Converting between bed net metrics
Metrics.RmdThere are many different metrics associated with measuring bed net “coverage”.
These metrics are summarised in an excellent paper by Amelia Bertozzi-Villa and collegues:
Bertozzi-Villa, Amelia, et al. Nature communications 12.1 (2021): 1-12, please check it out and make sure to cite appropriately if you use this package.
We define them here as:
Usage: The proportion of the population with a net who slept under it.
Access: The proportion of the population who live in a household where they could sleep under a bed net.
Crop: The number of nets in the population. Always expressed as nets per capita.
Distribution: The number of nets distributed. Always expressed as nets per capita.
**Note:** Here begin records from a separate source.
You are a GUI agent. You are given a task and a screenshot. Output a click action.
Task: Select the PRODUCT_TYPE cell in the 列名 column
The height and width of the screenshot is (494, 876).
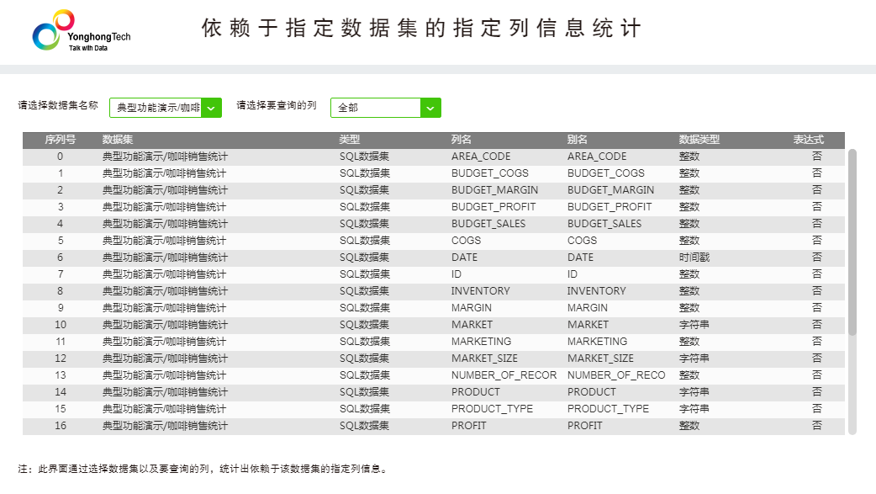pyautogui.click(x=492, y=409)
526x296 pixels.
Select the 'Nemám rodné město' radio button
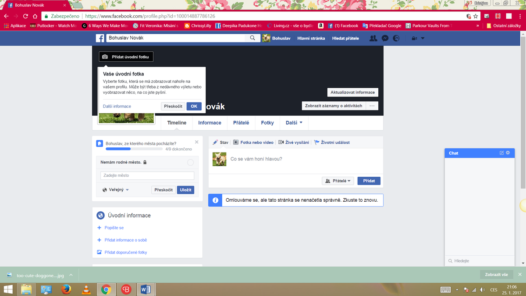coord(190,162)
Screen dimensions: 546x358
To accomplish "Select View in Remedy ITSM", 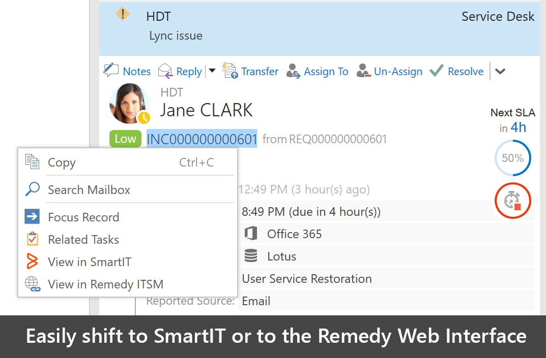I will pos(105,284).
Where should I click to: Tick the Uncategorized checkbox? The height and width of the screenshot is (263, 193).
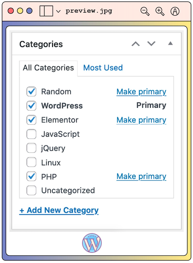tap(31, 190)
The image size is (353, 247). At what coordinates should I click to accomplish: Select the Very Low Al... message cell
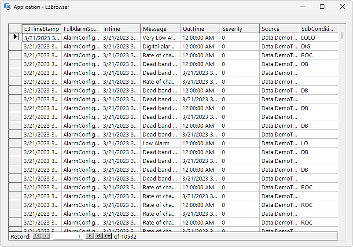[160, 37]
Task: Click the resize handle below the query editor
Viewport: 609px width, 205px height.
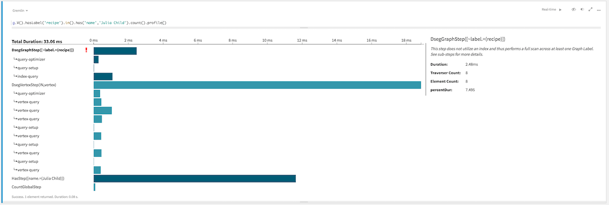Action: 300,27
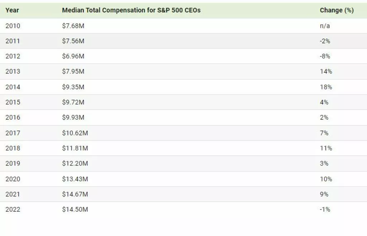
Task: Click the Change (%) column header
Action: 337,10
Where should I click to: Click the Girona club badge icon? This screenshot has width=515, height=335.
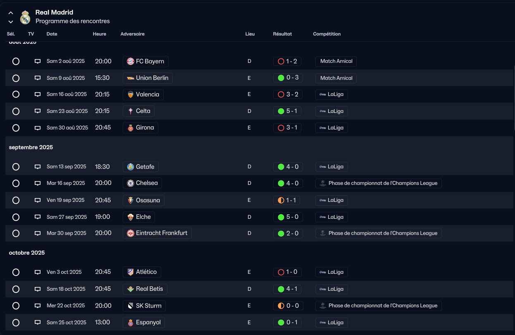click(x=131, y=128)
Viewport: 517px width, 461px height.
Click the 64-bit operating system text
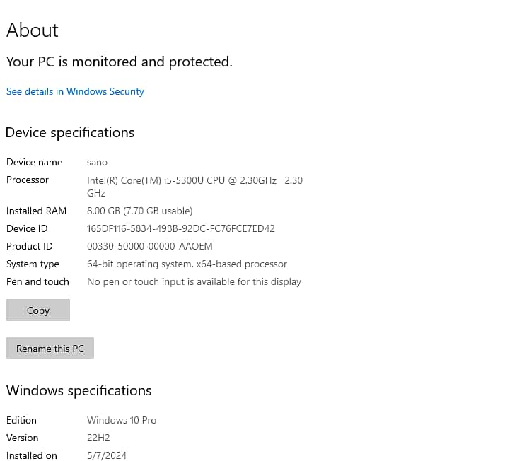pos(187,264)
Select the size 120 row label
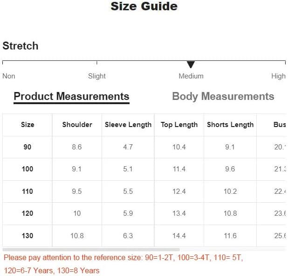Image resolution: width=288 pixels, height=276 pixels. click(x=27, y=213)
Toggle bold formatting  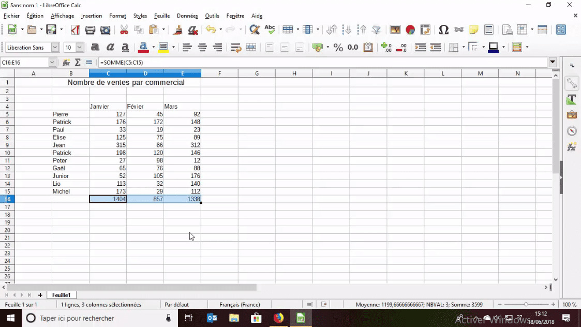(x=95, y=47)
Being able to convert between these metrics is useful for a number of reasons:
- If you have data for one, but need information for another
- If a specific metric is requested as an output
- If you are trying to align with estimates that use the same underlying model
- If your work requires costing of bed net distributions
Conversion steps
The conversion from net usage to annual nets distributed per capita occurs in the following steps:
Usage ⬅️➡️ Access
Convert between net usage and net access using either an estimated
country-specific
or a user-specified use rate. By definition, net use rate = net
usage/net access.
Access ⬅️➡️ Crop
Convert between net access and net crop using either a linear-relationship based on the number of people that can use one net, or a Loess curve fitted to the observed relationship between these two metrics across sub-Saharan Africa.
Crop ⬅️➡️ Distribution
Convert between net crop and net distributions accounting for net distribution timing and net loss over time.
Conversion example
We can demonstrate an example of a simple conversion of this kind
# Create some example data for net usage in Nigeria over 4 years
iso3c <- "NGA"
years <- 2000:2003
usage <- c(0.1, 0.2, 0.6, 0.5)
output <-
data.frame(
year = years,
iso3c = iso3c,
usage = usage
)
# Access the estimates of usage rate and net-retention half life for Nigeria
usage_rate <- get_usage_rate(iso3c)
half_life <- get_halflife(iso3c)
# Use the nets functionality to convert usage ➡️ acesss ➡️ crop ➡️ distribution
output$access <- usage_to_access(
usage = output$usage,
use_rate = usage_rate
)
output$crop <- access_to_crop(
access = output$access,
type = "loess"
)
output$distribution <- crop_to_distribution(
crop = output$crop,
crop_timesteps = (output$year + 0.5) * 365,
distribution_timesteps = (output$year) * 365,
half_life = half_life
)
output
#> year iso3c usage access crop distribution
#> 1 2000 NGA 0.1 0.1136881 0.06813548 0.07048166
#> 2 2001 NGA 0.2 0.2273763 0.13627097 0.08748988
#> 3 2002 NGA 0.6 0.6821289 0.48564537 0.40593797
#> 4 2003 NGA 0.5 0.5684407 0.36434064 0.01972797And, if we want we can make the same conversions in the opposite direction
output <- output[, c("year", "iso3c", "distribution")]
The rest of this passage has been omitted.